Understanding Single Signon
This section discusses:
Single signon options.
The PS_TOKEN cookie.
Single signon refers to the ability of users to navigate freely within a system of multiple applications after only being authenticated once. There are three different ways to configure single signon, depending on the participating applications that you have installed. The following table displays the single signon options.
|
Single Signon Option |
Description |
|---|---|
|
PeopleSoft-only |
This option enables single signon only between multiple PeopleSoft applications, such as PeopleSoft Human Capital Management and PeopleSoft Customer Relationship Management. After a user is authenticated by one PeopleSoft application, an in-memory value gets set in the browser (PS_TOKEN cookie) that the next PeopleSoft application uses for a user credential. If you have only PeopleSoft applications, use this option. Note: This option is the same single signon feature offered in previous PeopleSoft releases. |
|
PeopleSoft and Oracle applications |
If you have Oracle applications and PeopleSoft applications being used in your organization, users who have been authenticated by the Oracle system can freely access PeopleSoft applications without having to be re-authenticated. This option is tailored for sites running their PeopleSoft applications on Oracle WebLogic . This option applies to all previous PeopleTools 8.x versions. For example, if you intend to incorporate applications running on Enterprise PeopleTools 8.53, you can implement this option. See Implementing Oracle Access Manager as the PeopleSoft Single Signon Solution. |
Note: You must ensure that before users attempt to use the single signon functionality, a valid user profile is defined for each user in each participating application database. You can accomplish this in a variety of ways, such as automatically generating user profiles based on users' LDAP information, replicating user profiles through Integration Broker at initial sign in, or manually defining user profiles for the authorized users before going live.
Note: Many single signon solutions require that you create a generic user profile with minimal permissions and set up this user as the default or public access user. You find information for creating the public access user profile in this documentation. You find information for specifying the identity of the public access user in the product documentation for PeopleTools 8.55: Portal Technology.
When the system authenticates a user, it distributes the PS_TOKEN cookie to the browser. The PS_TOKEN cookie holds user authentication information in the browser that a PeopleSoft system uses to verify user access. Having the token in the browser memory allows the user to navigate freely within the system without having to provide user credentials repeatedly.
The key security features of the PS_TOKEN cookie authentication are:
The cookie exists in memory; it is not written to disk.
There is no password stored in the cookie.
You can set the expiration of the cookie to be a matter of minutes or hours; so if a cookie is intercepted it will only be usable for the duration you specify.

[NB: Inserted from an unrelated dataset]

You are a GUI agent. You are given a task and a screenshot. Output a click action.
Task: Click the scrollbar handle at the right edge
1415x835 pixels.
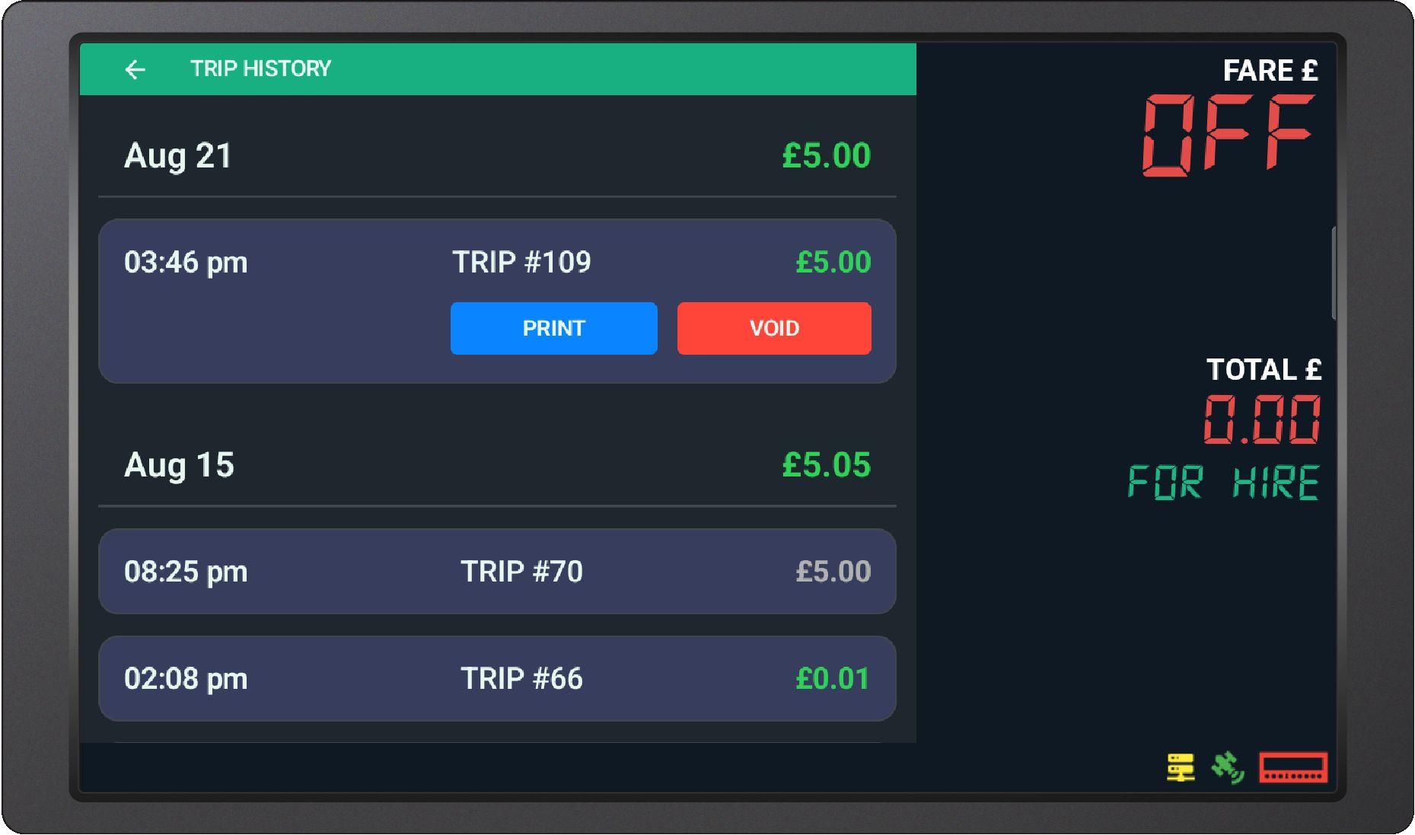(1334, 272)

The following table presents the fields that appear in the PeopleSoft authentication token:
|
Field |
Description |
|---|---|
|
UserID |
The user ID of the user to which the server issued the token. When the browser submits this token for single signon, this is the user that the application server logs on to the system. |
|
Language Code |
Specifies the language code of the user. When the system uses his token for single signon, it sets the language code for the session based on this value. |
|
Date and Time Issued |
Specifies the date and time the token was first issued. The system uses this field to enforce a time out interval for the single signon token. Any application server that accepts tokens for signon has a timeout minutes parameter configured at the system level. A system administrator sets this parameter using the PeopleTools Security, Single Signon page. The value is in Greenwich Mean Time (GMT) so it does not matter which time zone the application server is in. |
|
Issuing System |
Shows the name of the system that issued the token. When it creates the token, the application server retrieves this value from the database. Specifically, it retrieves the defined Local Node. You configure a node only to trust single signon tokens from specific nodes. Consequently, an application server needs the name of the issuing system so that it can check against its list of trusted nodes to see if it trusts the issued token. Note: Single signon is not related to Integration Broker, except for the fact that single signon functionality leverages the use of nodes and local nodes. |
|
Signature |
This field contains a digital signature that enables the application server using a token for single signon to ensure that the token hasn't been tampered with since it was originally issued. The system issuing the token generates the signature by concatenating the contents of the token (all the fields that appear in this table) with the node definition password for the local node. Then the system hashes the resulting string using the SHA1 hash algorithm. For example ("+" indicates concatenation), There is only one way to derive the 160 bits of data that make up the signature, and this is by hashing exactly the same User ID, Language, Date Time, Issuing System, and node password. Note: If you are using digital certificate authentication, the signature of the digital certificate occupies this space. The above description applies to using password authentication only. |
Note: Single signon does not depend on Lightweight Directory Access Protocol (LDAP) directory authentication. You can implement single signon and not LDAP, you can implement LDAP and not single signon, or you can implement both LDAP and single signon.